→ **AVAILABLE DATA**:
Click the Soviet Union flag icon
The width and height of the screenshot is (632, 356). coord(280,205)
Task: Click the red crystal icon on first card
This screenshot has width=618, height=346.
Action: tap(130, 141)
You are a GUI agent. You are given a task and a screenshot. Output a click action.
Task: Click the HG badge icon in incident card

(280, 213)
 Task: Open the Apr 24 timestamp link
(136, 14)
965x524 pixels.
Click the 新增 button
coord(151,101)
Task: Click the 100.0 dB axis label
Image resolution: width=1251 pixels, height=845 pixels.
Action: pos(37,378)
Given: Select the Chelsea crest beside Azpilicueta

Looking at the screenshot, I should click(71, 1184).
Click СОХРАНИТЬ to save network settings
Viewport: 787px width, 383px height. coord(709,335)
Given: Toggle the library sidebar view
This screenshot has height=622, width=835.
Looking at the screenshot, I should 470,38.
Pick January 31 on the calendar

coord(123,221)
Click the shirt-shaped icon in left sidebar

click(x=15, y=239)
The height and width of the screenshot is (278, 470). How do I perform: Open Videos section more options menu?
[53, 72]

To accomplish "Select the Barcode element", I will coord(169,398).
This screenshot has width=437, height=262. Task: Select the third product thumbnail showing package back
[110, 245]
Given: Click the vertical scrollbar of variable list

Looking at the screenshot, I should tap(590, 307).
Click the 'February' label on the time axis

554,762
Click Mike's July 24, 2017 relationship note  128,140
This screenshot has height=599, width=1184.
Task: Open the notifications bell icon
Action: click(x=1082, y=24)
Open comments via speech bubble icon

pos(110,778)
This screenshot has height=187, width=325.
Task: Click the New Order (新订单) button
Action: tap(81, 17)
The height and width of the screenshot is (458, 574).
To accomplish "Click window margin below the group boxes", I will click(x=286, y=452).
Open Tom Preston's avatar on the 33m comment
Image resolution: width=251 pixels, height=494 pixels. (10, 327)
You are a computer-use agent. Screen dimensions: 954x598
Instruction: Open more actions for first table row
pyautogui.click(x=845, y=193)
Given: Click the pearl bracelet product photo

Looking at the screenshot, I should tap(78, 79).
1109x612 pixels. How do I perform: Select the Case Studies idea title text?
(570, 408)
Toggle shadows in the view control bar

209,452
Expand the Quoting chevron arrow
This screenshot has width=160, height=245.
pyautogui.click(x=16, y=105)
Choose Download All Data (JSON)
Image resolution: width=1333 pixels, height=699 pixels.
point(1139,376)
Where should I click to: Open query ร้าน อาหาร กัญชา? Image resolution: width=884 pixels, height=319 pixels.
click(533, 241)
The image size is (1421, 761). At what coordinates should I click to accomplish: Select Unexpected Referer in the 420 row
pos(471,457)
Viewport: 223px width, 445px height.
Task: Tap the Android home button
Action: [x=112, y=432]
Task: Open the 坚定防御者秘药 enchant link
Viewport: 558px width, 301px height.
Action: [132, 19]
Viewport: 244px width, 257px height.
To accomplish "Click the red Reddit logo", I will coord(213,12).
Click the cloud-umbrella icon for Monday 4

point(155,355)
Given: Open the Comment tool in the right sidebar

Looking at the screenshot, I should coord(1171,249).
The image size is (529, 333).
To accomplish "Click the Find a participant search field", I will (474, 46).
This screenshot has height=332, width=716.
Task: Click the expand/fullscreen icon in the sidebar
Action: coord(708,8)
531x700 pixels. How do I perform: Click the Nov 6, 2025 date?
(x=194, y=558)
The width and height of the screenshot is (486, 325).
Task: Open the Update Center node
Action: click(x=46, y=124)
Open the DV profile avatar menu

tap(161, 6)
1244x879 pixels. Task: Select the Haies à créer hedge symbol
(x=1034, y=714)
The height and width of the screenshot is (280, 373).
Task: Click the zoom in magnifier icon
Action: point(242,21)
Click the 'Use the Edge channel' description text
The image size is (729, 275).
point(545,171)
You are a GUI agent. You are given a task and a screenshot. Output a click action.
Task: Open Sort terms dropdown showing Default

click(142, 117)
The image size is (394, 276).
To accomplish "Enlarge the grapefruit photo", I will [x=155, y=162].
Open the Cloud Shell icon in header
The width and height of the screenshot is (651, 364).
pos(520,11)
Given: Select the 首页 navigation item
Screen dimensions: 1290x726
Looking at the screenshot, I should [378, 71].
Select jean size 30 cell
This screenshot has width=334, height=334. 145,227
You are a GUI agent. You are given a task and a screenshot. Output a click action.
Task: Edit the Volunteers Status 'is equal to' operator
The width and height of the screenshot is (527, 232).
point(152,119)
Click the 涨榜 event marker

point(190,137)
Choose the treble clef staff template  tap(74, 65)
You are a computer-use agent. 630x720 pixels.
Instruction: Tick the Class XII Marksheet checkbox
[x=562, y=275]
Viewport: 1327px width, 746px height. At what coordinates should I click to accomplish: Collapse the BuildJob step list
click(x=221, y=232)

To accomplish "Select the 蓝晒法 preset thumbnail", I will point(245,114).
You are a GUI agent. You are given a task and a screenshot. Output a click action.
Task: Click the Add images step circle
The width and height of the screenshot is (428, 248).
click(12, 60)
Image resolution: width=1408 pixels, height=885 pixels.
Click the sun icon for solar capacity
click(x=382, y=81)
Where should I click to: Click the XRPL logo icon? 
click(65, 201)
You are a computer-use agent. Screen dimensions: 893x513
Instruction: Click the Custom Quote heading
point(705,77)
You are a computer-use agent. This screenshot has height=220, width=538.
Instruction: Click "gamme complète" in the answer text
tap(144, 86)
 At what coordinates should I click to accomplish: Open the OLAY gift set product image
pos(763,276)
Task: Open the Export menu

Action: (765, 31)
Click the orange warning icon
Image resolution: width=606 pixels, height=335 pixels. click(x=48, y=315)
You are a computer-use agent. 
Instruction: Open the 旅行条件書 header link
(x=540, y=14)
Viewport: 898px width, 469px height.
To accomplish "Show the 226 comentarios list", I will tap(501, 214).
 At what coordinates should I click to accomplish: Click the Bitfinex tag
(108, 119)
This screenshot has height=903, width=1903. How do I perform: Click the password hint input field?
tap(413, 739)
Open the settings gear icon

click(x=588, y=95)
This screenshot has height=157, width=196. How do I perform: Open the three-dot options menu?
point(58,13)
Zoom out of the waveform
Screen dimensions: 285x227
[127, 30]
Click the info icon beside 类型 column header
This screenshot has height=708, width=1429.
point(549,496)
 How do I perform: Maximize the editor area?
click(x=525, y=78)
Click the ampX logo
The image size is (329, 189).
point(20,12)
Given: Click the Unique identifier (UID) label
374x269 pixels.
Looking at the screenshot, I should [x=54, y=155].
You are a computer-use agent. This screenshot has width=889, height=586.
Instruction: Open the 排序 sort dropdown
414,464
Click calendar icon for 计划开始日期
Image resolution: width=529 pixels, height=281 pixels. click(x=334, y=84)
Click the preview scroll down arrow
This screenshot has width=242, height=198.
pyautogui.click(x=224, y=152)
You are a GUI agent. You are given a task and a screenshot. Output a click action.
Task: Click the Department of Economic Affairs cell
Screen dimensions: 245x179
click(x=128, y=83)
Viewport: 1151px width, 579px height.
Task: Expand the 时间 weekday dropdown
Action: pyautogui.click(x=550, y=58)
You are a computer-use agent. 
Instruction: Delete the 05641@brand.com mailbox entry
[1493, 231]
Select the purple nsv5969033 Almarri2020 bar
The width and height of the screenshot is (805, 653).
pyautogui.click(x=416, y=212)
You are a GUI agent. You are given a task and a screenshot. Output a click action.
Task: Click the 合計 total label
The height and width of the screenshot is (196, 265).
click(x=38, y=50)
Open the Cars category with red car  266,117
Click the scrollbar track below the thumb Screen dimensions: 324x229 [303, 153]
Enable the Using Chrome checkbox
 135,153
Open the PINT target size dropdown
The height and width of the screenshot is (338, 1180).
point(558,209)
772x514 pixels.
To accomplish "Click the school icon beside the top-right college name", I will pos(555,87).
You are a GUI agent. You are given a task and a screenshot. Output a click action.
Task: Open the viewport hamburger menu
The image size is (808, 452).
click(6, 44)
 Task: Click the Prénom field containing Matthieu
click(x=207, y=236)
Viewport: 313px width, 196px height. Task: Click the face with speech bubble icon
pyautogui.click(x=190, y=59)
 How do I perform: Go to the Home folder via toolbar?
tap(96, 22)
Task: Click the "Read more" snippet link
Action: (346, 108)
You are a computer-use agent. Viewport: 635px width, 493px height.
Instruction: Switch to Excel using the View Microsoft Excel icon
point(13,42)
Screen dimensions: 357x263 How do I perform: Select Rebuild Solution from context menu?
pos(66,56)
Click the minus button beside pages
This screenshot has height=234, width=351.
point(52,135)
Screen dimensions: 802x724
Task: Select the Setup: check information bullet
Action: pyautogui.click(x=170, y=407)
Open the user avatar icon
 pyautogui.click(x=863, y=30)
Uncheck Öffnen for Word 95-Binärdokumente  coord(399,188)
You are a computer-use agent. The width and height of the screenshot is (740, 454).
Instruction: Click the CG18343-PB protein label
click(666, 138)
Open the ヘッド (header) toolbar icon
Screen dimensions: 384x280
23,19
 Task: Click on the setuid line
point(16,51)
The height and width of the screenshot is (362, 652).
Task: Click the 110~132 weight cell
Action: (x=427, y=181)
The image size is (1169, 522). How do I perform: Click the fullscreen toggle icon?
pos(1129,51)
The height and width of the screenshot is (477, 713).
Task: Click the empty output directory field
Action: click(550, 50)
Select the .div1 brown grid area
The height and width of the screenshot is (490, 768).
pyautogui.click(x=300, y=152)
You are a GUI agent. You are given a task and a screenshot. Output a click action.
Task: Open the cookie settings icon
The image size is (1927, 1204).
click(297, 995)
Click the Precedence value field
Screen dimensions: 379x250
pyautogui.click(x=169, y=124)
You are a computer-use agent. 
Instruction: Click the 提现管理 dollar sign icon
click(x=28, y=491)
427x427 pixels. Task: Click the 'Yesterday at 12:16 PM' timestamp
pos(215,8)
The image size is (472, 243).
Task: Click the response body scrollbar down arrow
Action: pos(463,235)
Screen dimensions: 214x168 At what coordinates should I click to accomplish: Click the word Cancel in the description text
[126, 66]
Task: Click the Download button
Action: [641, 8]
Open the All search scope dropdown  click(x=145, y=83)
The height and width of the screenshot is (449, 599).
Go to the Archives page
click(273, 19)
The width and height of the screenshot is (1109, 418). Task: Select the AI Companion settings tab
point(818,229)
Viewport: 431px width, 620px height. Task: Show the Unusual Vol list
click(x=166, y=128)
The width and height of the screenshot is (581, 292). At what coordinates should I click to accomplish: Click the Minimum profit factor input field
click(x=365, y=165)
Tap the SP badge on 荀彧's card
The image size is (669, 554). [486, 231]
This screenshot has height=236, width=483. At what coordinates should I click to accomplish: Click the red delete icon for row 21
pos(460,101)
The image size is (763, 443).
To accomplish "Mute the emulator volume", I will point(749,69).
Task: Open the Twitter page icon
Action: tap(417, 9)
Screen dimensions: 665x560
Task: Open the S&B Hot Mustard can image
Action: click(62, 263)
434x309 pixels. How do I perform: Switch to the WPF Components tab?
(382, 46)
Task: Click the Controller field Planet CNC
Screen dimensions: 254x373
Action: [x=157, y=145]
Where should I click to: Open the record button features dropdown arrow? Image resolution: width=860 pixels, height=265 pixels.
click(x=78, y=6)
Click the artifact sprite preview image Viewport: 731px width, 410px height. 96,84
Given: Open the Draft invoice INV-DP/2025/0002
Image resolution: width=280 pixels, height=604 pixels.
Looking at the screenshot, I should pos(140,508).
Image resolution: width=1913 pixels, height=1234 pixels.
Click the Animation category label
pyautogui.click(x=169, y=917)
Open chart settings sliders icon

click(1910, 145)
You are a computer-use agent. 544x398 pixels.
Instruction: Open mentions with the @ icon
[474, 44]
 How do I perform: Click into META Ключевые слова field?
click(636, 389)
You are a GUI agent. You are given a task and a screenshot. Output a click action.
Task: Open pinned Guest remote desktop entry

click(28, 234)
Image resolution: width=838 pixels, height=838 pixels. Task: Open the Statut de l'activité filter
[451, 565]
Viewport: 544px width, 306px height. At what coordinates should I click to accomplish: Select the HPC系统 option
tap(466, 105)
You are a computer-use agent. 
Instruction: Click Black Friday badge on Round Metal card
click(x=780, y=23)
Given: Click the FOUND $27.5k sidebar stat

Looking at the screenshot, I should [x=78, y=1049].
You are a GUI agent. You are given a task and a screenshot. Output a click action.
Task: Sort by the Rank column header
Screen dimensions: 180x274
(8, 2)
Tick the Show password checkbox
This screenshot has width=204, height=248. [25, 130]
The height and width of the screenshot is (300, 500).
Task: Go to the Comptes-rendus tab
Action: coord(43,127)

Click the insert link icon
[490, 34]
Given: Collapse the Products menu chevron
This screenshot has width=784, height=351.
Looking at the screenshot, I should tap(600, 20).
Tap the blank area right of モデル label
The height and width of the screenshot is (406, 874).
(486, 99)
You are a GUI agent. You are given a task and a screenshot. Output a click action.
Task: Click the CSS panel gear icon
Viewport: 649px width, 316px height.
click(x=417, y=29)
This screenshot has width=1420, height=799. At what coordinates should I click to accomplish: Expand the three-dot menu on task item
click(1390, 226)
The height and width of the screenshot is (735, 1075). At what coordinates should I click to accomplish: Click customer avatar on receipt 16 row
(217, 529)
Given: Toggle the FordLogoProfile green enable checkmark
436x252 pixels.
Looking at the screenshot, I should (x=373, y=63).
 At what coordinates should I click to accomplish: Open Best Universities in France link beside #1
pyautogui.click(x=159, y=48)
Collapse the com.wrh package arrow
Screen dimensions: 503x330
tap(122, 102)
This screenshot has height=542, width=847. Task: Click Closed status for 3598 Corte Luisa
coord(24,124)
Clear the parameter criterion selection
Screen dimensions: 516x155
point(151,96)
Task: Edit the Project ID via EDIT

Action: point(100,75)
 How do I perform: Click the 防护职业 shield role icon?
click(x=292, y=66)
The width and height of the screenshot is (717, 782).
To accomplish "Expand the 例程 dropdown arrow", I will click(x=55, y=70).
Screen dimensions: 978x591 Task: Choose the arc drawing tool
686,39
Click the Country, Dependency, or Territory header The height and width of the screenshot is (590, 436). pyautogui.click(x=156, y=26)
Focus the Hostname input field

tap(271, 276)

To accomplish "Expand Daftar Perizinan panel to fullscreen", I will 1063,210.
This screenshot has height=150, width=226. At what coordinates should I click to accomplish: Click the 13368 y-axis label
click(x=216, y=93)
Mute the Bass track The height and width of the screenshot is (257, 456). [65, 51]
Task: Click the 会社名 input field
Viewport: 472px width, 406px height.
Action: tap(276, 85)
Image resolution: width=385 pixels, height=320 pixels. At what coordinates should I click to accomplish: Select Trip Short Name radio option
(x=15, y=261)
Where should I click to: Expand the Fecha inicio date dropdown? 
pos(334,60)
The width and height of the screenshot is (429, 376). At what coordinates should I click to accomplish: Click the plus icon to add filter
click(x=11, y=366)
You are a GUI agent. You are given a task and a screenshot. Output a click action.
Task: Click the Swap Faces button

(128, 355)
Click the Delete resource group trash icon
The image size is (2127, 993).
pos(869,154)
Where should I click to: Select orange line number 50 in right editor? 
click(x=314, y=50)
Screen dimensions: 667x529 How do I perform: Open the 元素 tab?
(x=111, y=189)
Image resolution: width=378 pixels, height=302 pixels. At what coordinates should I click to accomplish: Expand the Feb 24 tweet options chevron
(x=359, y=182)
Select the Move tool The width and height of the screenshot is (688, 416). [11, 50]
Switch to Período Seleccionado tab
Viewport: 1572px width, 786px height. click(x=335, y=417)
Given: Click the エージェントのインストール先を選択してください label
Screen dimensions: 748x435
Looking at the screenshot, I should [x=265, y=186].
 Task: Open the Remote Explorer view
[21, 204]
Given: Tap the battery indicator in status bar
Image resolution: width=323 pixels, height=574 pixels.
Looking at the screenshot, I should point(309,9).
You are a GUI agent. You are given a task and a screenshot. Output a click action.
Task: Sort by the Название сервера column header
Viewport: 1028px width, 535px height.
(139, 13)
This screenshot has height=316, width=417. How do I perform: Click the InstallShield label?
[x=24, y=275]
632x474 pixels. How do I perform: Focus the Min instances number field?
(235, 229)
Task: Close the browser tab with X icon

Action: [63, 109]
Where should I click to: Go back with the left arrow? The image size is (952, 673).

→ **WORK TO BE COMPLETED**:
Restate word for word the entries above from the line with "Click the 'Use" through the line with "Open the Cloud Shell icon in header", inclusive, leaving out everything else.

→ **EXPECTED ANSWER**:
Click the 'Use the Edge channel' description text
The image size is (729, 275).
point(545,171)
You are a GUI agent. You are given a task and a screenshot. Output a click action.
Task: Open Sort terms dropdown showing Default

click(142, 117)
The image size is (394, 276).
To accomplish "Enlarge the grapefruit photo", I will [x=155, y=162].
Open the Cloud Shell icon in header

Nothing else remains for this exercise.